▶ Your task
Copy out the material verbatim, everything from the line containing "Given: Click 立即选购 for 没骨牡丹广口品茗" down through the end of the material.

______

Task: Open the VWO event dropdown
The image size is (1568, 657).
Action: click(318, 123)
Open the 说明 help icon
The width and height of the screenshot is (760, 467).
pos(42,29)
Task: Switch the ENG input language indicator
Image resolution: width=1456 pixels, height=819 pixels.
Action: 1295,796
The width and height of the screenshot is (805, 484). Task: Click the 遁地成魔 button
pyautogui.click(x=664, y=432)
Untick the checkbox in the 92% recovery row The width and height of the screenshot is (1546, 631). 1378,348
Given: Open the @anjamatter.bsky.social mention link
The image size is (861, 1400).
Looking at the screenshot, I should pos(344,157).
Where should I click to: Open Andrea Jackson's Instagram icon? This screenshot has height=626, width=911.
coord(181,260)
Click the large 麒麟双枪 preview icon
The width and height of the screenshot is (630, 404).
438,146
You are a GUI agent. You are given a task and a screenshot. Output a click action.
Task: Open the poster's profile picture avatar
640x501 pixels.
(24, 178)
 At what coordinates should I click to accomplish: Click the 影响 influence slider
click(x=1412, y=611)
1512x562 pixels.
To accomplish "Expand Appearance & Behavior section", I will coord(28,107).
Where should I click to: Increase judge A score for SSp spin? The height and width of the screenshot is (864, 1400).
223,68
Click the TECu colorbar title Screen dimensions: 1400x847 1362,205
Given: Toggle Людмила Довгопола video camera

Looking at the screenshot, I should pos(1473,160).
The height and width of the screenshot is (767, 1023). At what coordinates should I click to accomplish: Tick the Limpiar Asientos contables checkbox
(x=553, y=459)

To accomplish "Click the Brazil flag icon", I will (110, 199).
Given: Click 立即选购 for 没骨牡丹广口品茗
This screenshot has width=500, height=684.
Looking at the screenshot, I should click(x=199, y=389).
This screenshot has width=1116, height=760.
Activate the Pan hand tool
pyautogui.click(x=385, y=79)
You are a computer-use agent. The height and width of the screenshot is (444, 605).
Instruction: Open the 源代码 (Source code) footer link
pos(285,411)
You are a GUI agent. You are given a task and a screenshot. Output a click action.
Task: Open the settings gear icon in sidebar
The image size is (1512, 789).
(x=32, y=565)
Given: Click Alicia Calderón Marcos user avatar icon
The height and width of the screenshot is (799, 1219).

______

▶ Worked solution
Given: Click 立即选购 for 没骨牡丹广口品茗
This screenshot has width=500, height=684.
Looking at the screenshot, I should click(x=199, y=389).
This screenshot has width=1116, height=760.
Activate the Pan hand tool
pyautogui.click(x=385, y=79)
You are a computer-use agent. The height and width of the screenshot is (444, 605).
Instruction: Open the 源代码 (Source code) footer link
pos(285,411)
You are a GUI agent. You are given a task and a screenshot. Output a click action.
Task: Open the settings gear icon in sidebar
The image size is (1512, 789).
(x=32, y=565)
Given: Click Alicia Calderón Marcos user avatar icon
The height and width of the screenshot is (799, 1219).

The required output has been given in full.